A la contra

Terremotos

Por Jorge Nagore - Jueves, 27 de Abril de 2017 - Actualizado a las 06:06h

Echo de menos los terremotos. Siento hasta un vacío. Todavía es la tarde que cuando duermo al enano tras darle de comer y comer yo un poco, al tumbarme noto nada más meterme bajo las sábanas -dormir la siesta en el sofá es de cobardes- un cosquilleo como de miedo, recordando aquel de aquel amanecer de hace ni mes y medio pero que parece que fuera hace años y las réplicas de días posteriores, algunas de ellas precisamente en horario de siesta. Noto esa intranquilidad mientras avanzo por la cornisa del sueño y la consciencia y a veces es tan real el recuerdo que llego a creer que algo se ha movido, que quizá haya sido un pequeño temblor con epicentro por supuesto en Ripa u Olagüe, pero finalmente caigo dormido y al despertarme con la voz de Luka -“papi, ¿peleamos?”- certifico que ni terremoto ni hostias, que aquí no pasa nada. Necesitamos terremotos. Como ciudad pequeña y muy recogida sobre sí misma -los carteles de San Fermín, el de la Feria, la Tómbola, los toros que llegan, San Fermín, la nada, los disfraces de Nochevieja, los carteles de San Fermín… la nada- un hecho como un terremoto es estrictamente necesario para recordarnos que algún día vamos a morir, algo que mucha gente olvida mientras está inmersa en este círculo diabólico en el que ocurren cosas pero todas insignificantes -y bobas- si las aíslas y las ves de una en una y mucho más si las observas en conjunto: esta ciudad está muerta, así de claro, posiblemente siempre lo haya estado y jamás pueda sortear esa condición.

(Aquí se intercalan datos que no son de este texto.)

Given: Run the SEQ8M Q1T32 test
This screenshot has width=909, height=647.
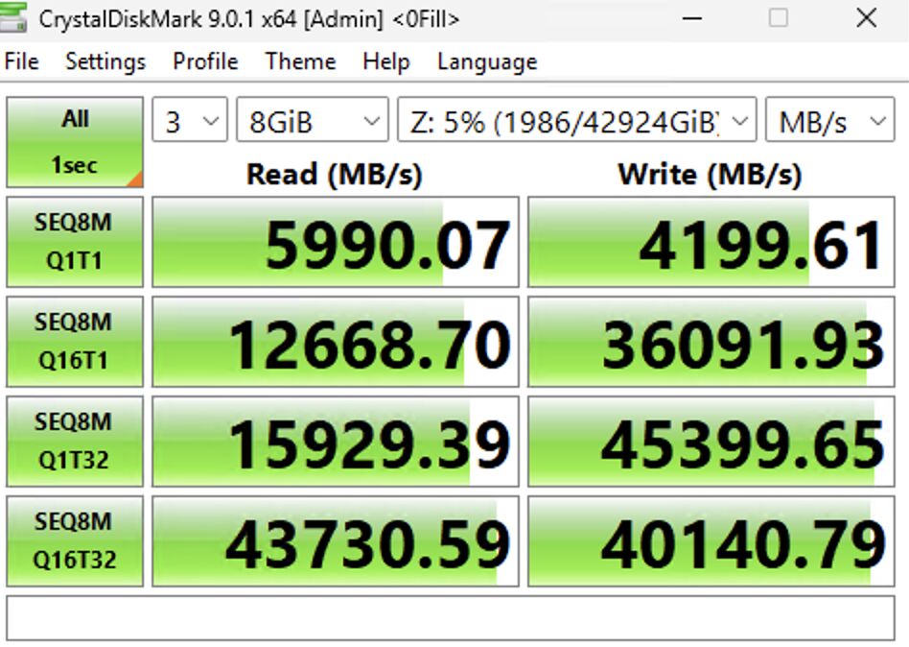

Aunque quizá ahí radique su encanto: un lugar en el que irse amohinando sin grandes sobresaltos, como esas ciudades dormitorio que construyen en California para que vayan a pasar sus últimos años los jubilados ricos. Necesitamos terremotos, glaciaciones, que vengan ovnis, que crezca un mar en Lezkairu, que Osasuna suba otra vez pronto… Si no el día que muramos no nos vamos ni a enterar.